── Testo fornito

I problemi della Cina lungo le spesso rischiose ‘Nuove vie nella seta’

29/03/2023

Remo Contro

Piero Orteca

 

Tra le ‘belt and road initiative’ tracciate dalla espansiva politica cinese alcune iniziative si sono rivelate baratri economici con una quantità  di soldi che i cinesi prestano ma non riescono più a recuperare, salvo e solo a volte la proprietà di spezzoni di opere lasciate senza un oltre. Le critiche sempre sospettabili di parte occidentale via Financial Times e l’India concorrente, ma sulla stessa scia.

    Immagine rimossa.

La tante ‘Nuove vie della seta’

La ‘belt and road initiative’, la ‘iniziativa infrastrutturale strategica’ cinese che, nella traduzione dorata della politica mutuata dal giornalismo è diventata una sorta di favola con Marco Polo e Via della seta all’incontrario, alla  conquista dei mercati europei e non solo. Un progetto, che punta a un’espansione globale cinese, trainata dalla realizzazione di reti di trasporti, idriche e di urbanizzazione, arditamente finanziate dalle grandi banche del colosso asiatico con la concessione dei prestiti ‘monstre’ per la realizzazione delle opere, che spesso ignorano l’abc del ‘rischio sistemico’.

Trilioni di dollari

Su quasi un trilione di dollari di prestiti ‘audaci’ nel corso degli ultimi anni si sono accumulate decine di miliardi di ‘sofferenze’. Colpa di iniziative nate dal peggio di due modelli: la farraginosa pianificazione centralizzata marxista e il capitalismo di cartone degli investitori d’assalto. Come risultato, prestiti facili, concessi a paesi debitori che già erano quasi alla fame, non sono stati certo un buon affare. Se mai è stato soltanto un affare economico.

Colonialismo alla rovescia

Una forma di colonialismo alla rovescia, dove la penetrazione di tipo politico segue quella economica e finanziaria. Quest’ultima alimenta la realizzazione dei network infrastrutturali, che sono il marchio visibile (e spesso apprezzato) della presenza cinese. Ma adesso gli analisti dicono che molti progetti sembrano improvvisati e privi dei necessari approfondimenti sui possibili scenari finanziari da affrontare. Mancano quasi sempre studi sugli impatti ambientali e sociali delle opere da realizzare, e la cosa si traduce in proteste e ritardi che influiscono sulla tempistica e sui costi.

────
── Materiale fornito

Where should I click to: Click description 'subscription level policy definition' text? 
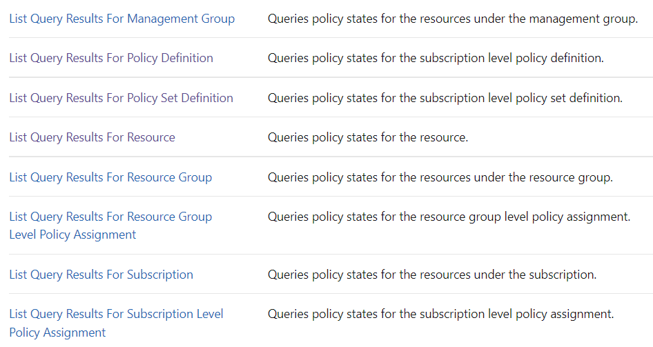click(x=436, y=58)
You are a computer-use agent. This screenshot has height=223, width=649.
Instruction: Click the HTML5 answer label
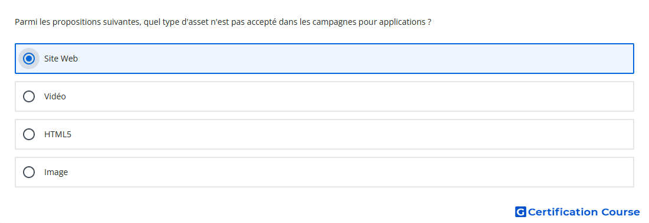(x=58, y=134)
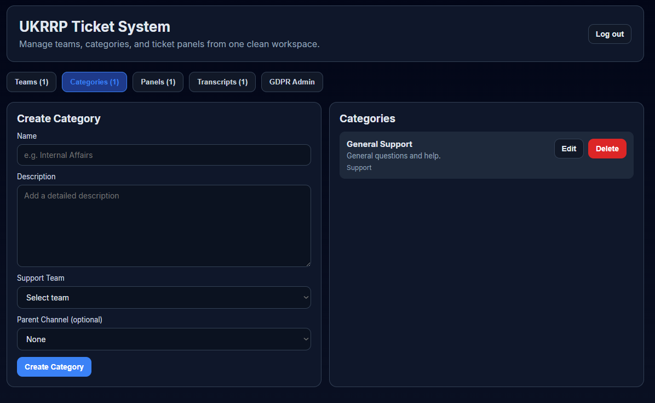Switch to the Teams tab

point(31,82)
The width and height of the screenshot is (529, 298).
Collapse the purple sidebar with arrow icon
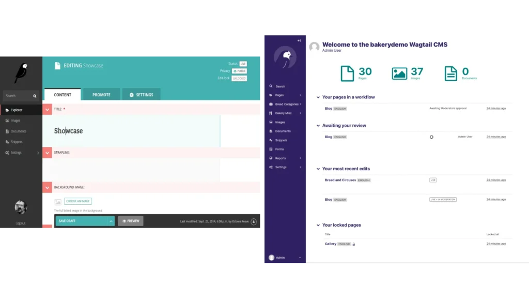point(299,40)
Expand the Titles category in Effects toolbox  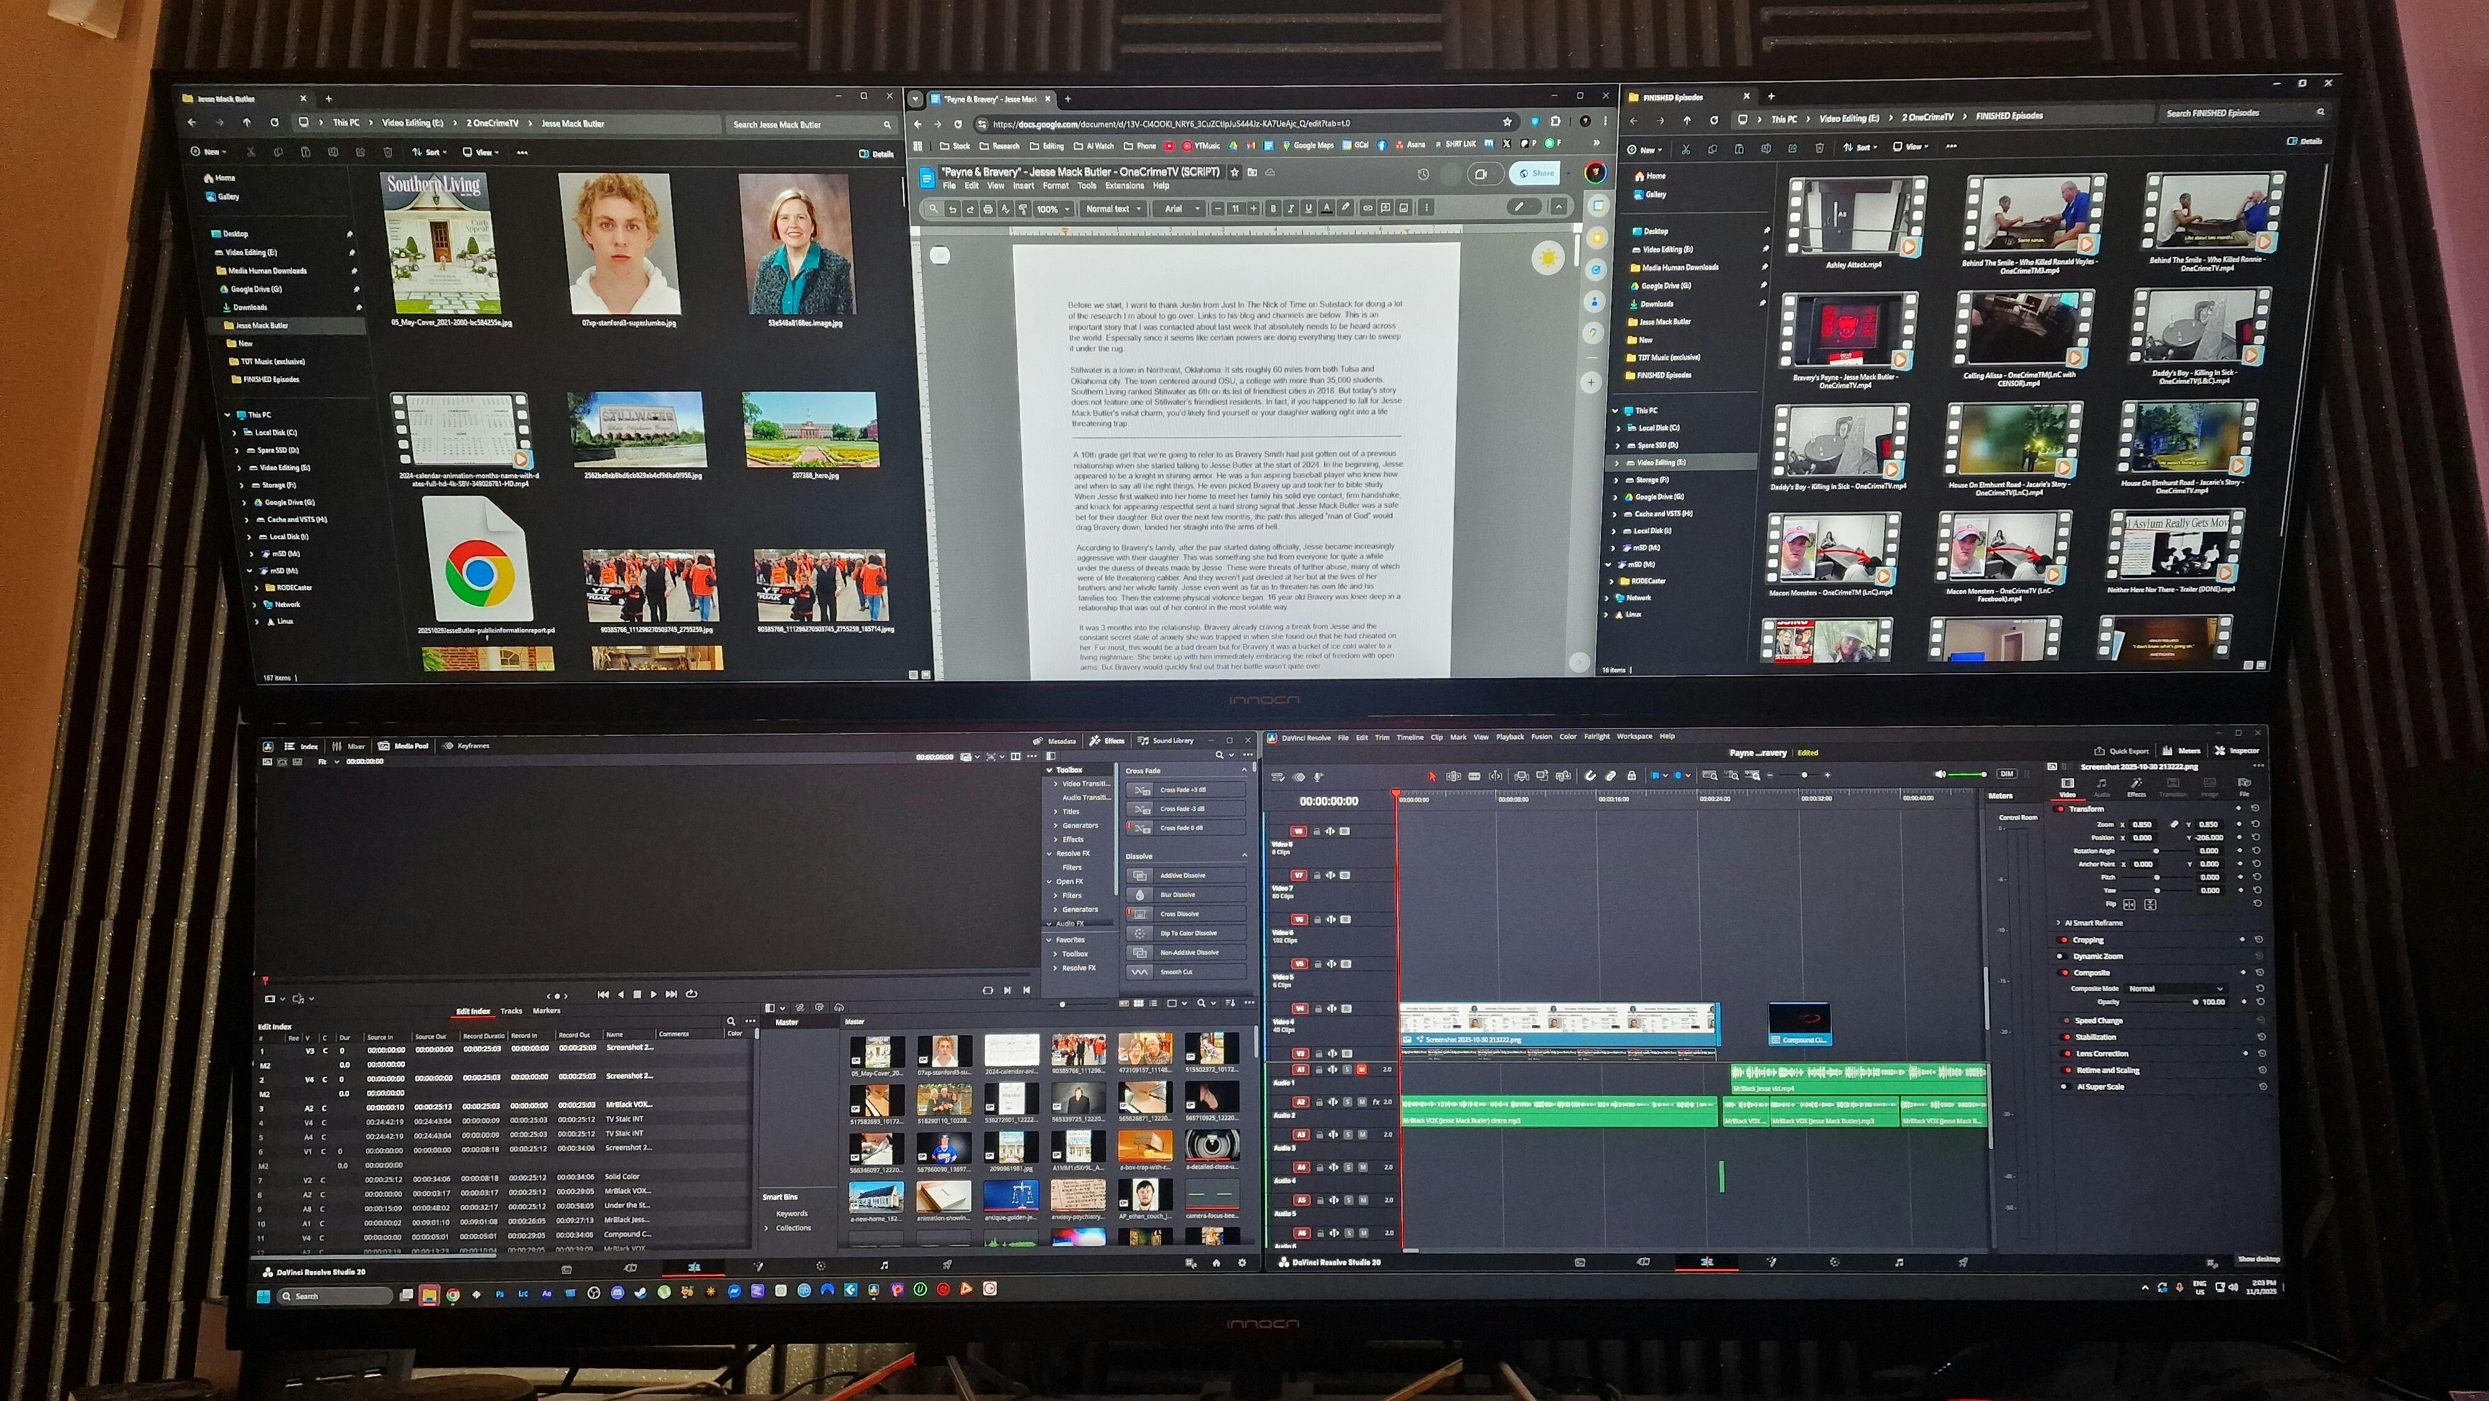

────

Compiti da svolgere:
a - Ricopia dall'articolo sulle Nuove vie della seta cinesi la parte che si apre con le parole contenenti "Immagine rimossa." e si chiude con "del ‘rischio sistemico’.".
b - Scrivi il seguito dell'articolo sulle Nuove vie della seta cinesi, partendo subito dopo l'ultima frase riportata.

Compiti risolti:
a -
Immagine rimossa.

La tante ‘Nuove vie della seta’

La ‘belt and road initiative’, la ‘iniziativa infrastrutturale strategica’ cinese che, nella traduzione dorata della politica mutuata dal giornalismo è diventata una sorta di favola con Marco Polo e Via della seta all’incontrario, alla  conquista dei mercati europei e non solo. Un progetto, che punta a un’espansione globale cinese, trainata dalla realizzazione di reti di trasporti, idriche e di urbanizzazione, arditamente finanziate dalle grandi banche del colosso asiatico con la concessione dei prestiti ‘monstre’ per la realizzazione delle opere, che spesso ignorano l’abc del ‘rischio sistemico’.

b -
Debitori inaffidabili

Ma la nota più dolente è quella relativa ai partner che vengono scelti per la realizzazione di progetti spesso sproporzionati. Finanziare paesi come Argentina, Sri Kanka, Zambia e Iran è stato un azzardo economico tale che ha costretto Pechino a convertire velocemente i suoi interventi da ‘prestiti di progetto’ a ‘prestiti di salvataggio’. Va anche detto che in pochi anni, la Cina ha rigidamente seguito una tabella di marcia che l’ha fatta diventare il più importante attore finanziario mondiale, per i paesi in via di sviluppo.

La Cina più di FMI e World bank

Uno studio analitico proposto, qualche tempo fa, dal journal of international economics, afferma che “a partire dal 2017 le banche del colosso asiatico sono diventate le più importanti creditrici ufficiali del mondo, superando il Fondo monetario internazionale e la World bank messi assieme. La Cina concede, inoltre, agli stati in via di sviluppo, più prestiti del totale di tutte e 22 le nazioni del club di Parigi. ma qual è la situazione attualmente, e che rischi corre l’impianto della BRI, le spesso perigliose ‘Nuove vie della seta?’.

Versione Financial Times

Il Financial Times non è tenero col progetto di Xi Jinping e cita un recente studio condotto da Aiddata, World bank, Harvard Kennedy school e Kiel Institute for the world economy. Dall’analisi emerge che in meno di tre anni (2019-2021) la Cina ha concesso 104 miliardi di dollari in prestiti di salvataggio, a paesi in via di sviluppo. Somma che equivale, quasi, all’ammontare dei due decenni precedenti. In totale, a partire dal 2000, Pechino è stata obbligata a intervenire 128 volte in 22 nazioni, con erogazioni di ‘pronto soccorso’ pari a 240 miliardi di dollari.

I salvataggi cinesi (sempre Financial Times) costano ovviamente di più (5%), di quelli del fondo monetario internazionale (2%), e sempre ovviamente sono accordati a quei paesi che risultano più esposti con le banche del colosso asiatico.

Ma se anche l’India segue?

Negli ultimi tempi, sono cresciute polemiche e resistenze in aree come il Bangladesh e il Pakistan, nei confronti della penetrazione finanziaria cinese. Ma le disavventure economiche di Xi Jinping, però, hanno svegliato dal torpore un altro gigante: l’india di Narendra Modi. Con 300 linee di credito e 600 progetti, Nuova Delhi cerca di fare concorrenza a Pechino nel sostegno al ‘partenariato infrastrutturale’ nell’Asia meridionale.

Niente di clamoroso, per ora, solo un centinaio di miliardi di dollari. Che però bastano, per entrare in concorrenza con le ambizioni di Xi, ma assieme in opposizione parallela al monopolio finanziario occidentale e alla sua politica dei crediti.